A Better Tomorrow
Congratulations to Film Comment and Bay Guardian contributor Chuck Stephens on his recent induction into the National Society of Film Critics. Stephens joins SF Weekly's own Michael Sragow (a member since 1979) as the only Bay Area writers admitted to the ranks of the prestigious -- at least to other movie critics and journalists -- organization since its founding in 1966. In case you were wondering, nothing in the society's bylaws prohibits Chuck from continuing to piss buckets on Miramax every chance he gets.
Do the Right Thing
Elsewhere on the local film beat, the Examiner finally got around to hiring a lead critic a mere six months after Barbara Shulgasser vacated the post. Wesley Morris, a 23-year-old Yale grad with a degree in film studies and literature, filed his first review three weeks ago. Since Reel World could barely navigate public transportation when he was 23 (although he could roll his own joints), he predicts some painful on-the-job training for the bright new guy. After all, in recent years the Examiner hasn't demanded anything more from its film critics than a marginally clever lead, a few celebrity cheap shots, acres of plot summary, and an overwhelming tone of superficiality.

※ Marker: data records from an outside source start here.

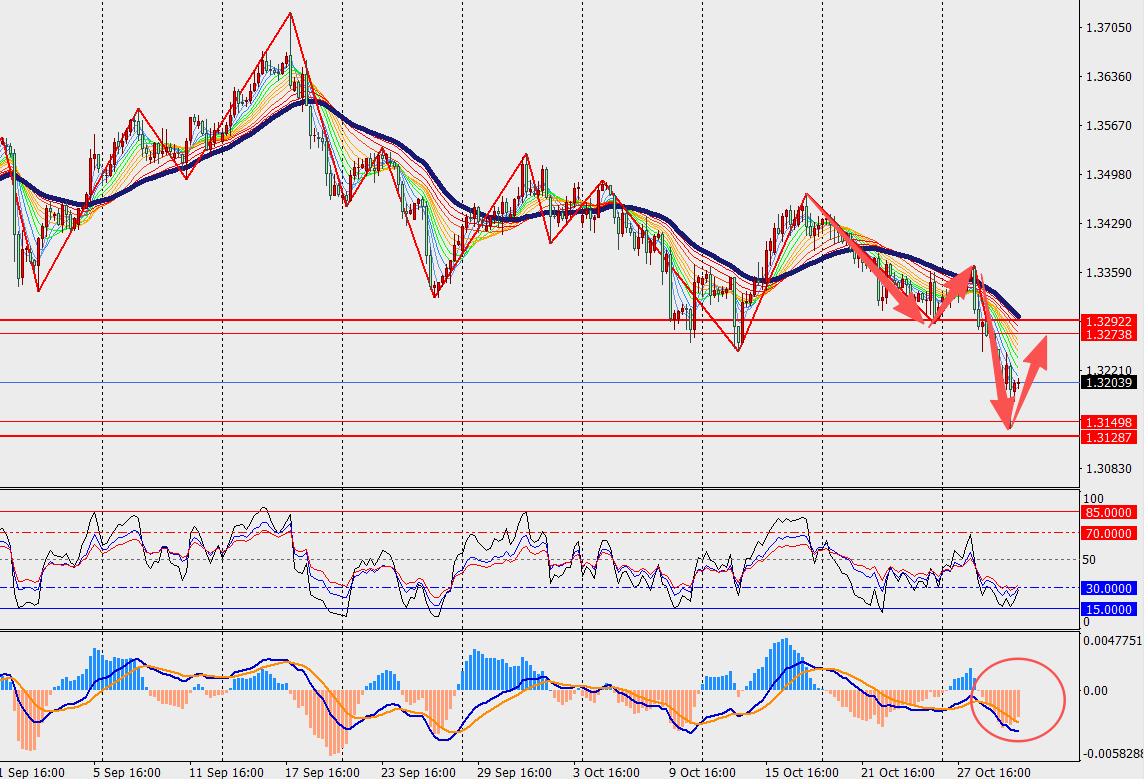
Task: Click the 15 Oct 16:00 time axis label
Action: click(x=803, y=772)
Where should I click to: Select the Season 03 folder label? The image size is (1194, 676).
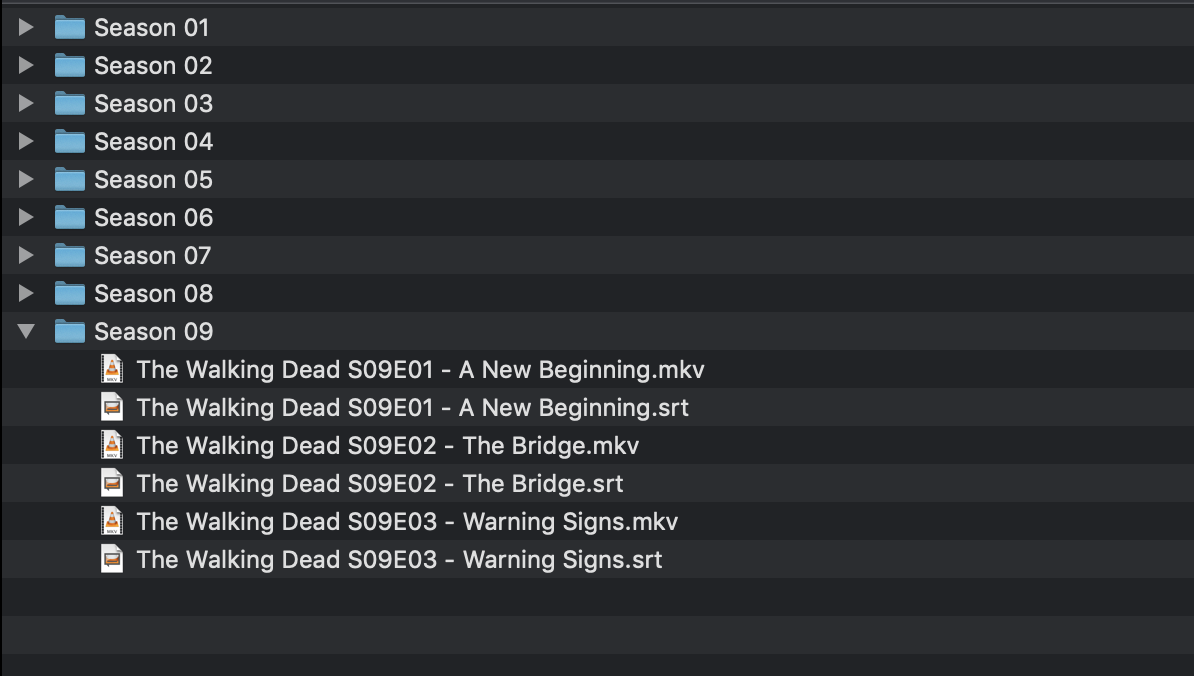[x=153, y=104]
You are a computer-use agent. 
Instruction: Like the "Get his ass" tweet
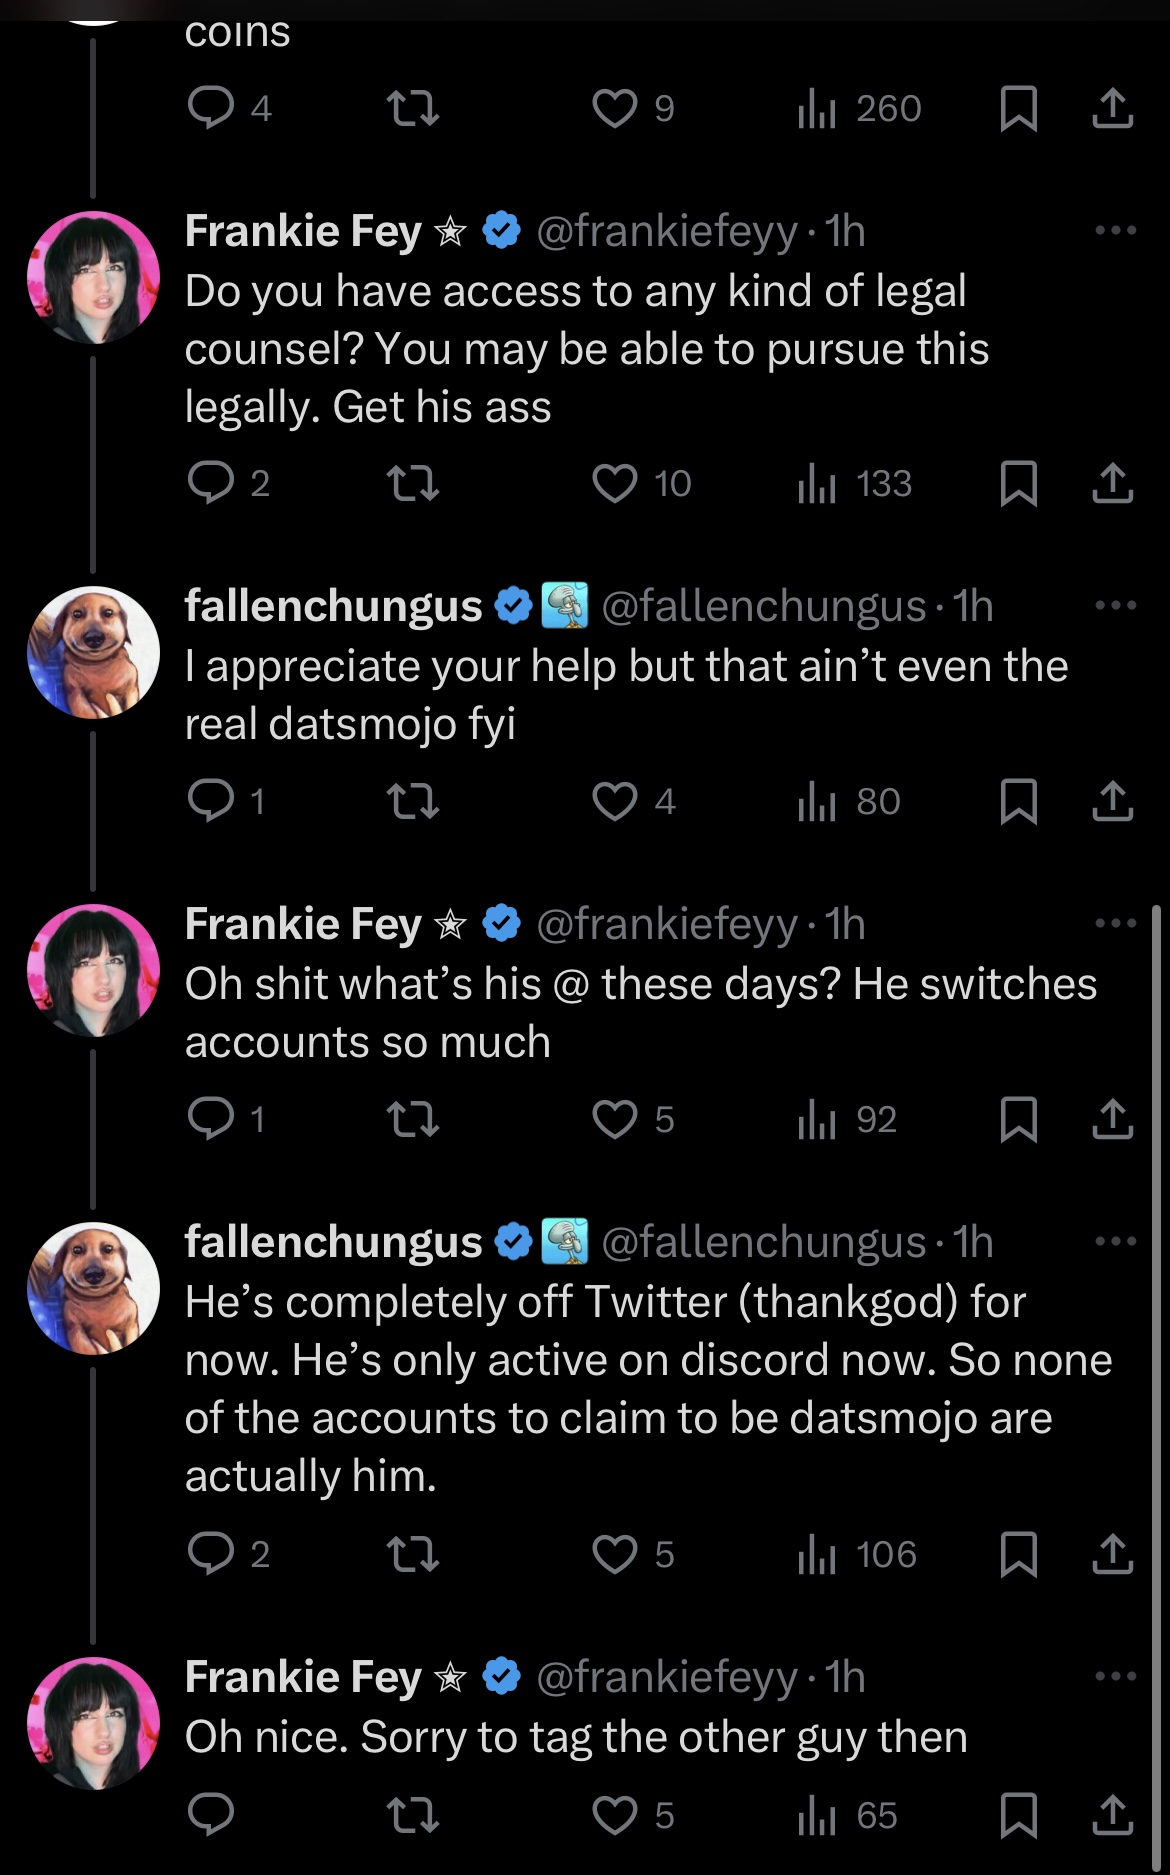(615, 484)
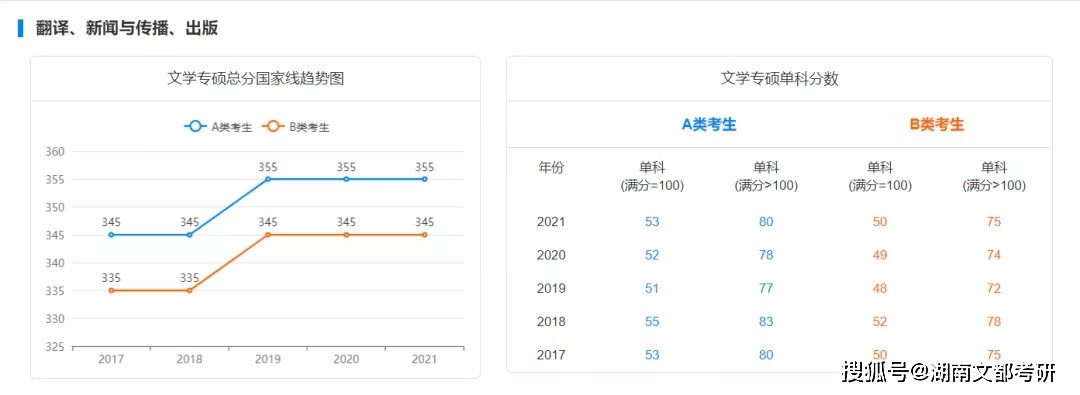Toggle the A类考生 legend series
1080x395 pixels.
(218, 127)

Morris aimed high (to his credit) but shot wide with the rambling "film critic's manifesto" his editors presumably made him write for a recent Sunday edition. By asserting arbitrary positions and assigning instant value judgments -- rather than articulating a coherent philosophy -- Morris made the classic mistake of young writers. As my Uncle Ralph used to say, experience, not attitude, is the mother of insight.
Nonetheless, Reel World is rooting for Morris to mature into a strong, unique voice. Simply put, the number of minority film critics in the entire country can be counted on two hands. Luckily for Morris, he can develop out of the spotlight; the only thing ignored more than Friday's Examiner is Saturday's Examiner.
Ace in the Hole
At the other end of the Examiner food chain, Executive Editor Phil Bronstein whines aplenty in the April issue of Brill's Content about the modern-day hell of being married to a movie star -- all those irresponsible tabloid journalists printing false rumors and dubbing him "Mr. Sharon Stone" and "El Macho." Eventually Bronstein tires of bragging about his personal life and riffs pompously about the journalistic difference between "the search for the truth and the intentional publication of bullshit." (Bullshit, my Hemingway Manual explains, is a macho word.)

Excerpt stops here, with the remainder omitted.